About this exercise. Retype every entry word for word.

[Provided material — start]

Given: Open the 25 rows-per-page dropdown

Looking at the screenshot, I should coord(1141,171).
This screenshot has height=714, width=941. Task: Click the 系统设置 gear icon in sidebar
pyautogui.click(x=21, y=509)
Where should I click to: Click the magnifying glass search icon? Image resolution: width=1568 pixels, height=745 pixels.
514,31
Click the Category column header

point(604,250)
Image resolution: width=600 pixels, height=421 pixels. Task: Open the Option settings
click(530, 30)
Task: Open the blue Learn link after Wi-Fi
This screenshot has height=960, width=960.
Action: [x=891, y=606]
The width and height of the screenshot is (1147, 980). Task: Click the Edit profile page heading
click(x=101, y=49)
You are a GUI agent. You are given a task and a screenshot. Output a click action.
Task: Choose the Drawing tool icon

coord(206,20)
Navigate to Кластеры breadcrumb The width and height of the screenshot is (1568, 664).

[Provided material — finish]

Task output.
Given: Open the 25 rows-per-page dropdown

Looking at the screenshot, I should coord(1141,171).
This screenshot has height=714, width=941. Task: Click the 系统设置 gear icon in sidebar
pyautogui.click(x=21, y=509)
Where should I click to: Click the magnifying glass search icon? Image resolution: width=1568 pixels, height=745 pixels.
514,31
Click the Category column header

point(604,250)
Image resolution: width=600 pixels, height=421 pixels. Task: Open the Option settings
click(530, 30)
Task: Open the blue Learn link after Wi-Fi
This screenshot has height=960, width=960.
Action: [x=891, y=606]
The width and height of the screenshot is (1147, 980). Task: Click the Edit profile page heading
click(x=101, y=49)
You are a GUI agent. You are given a task and a screenshot. Output a click action.
Task: Choose the Drawing tool icon

coord(206,20)
Navigate to Кластеры breadcrumb The width and height of the screenshot is (1568, 664).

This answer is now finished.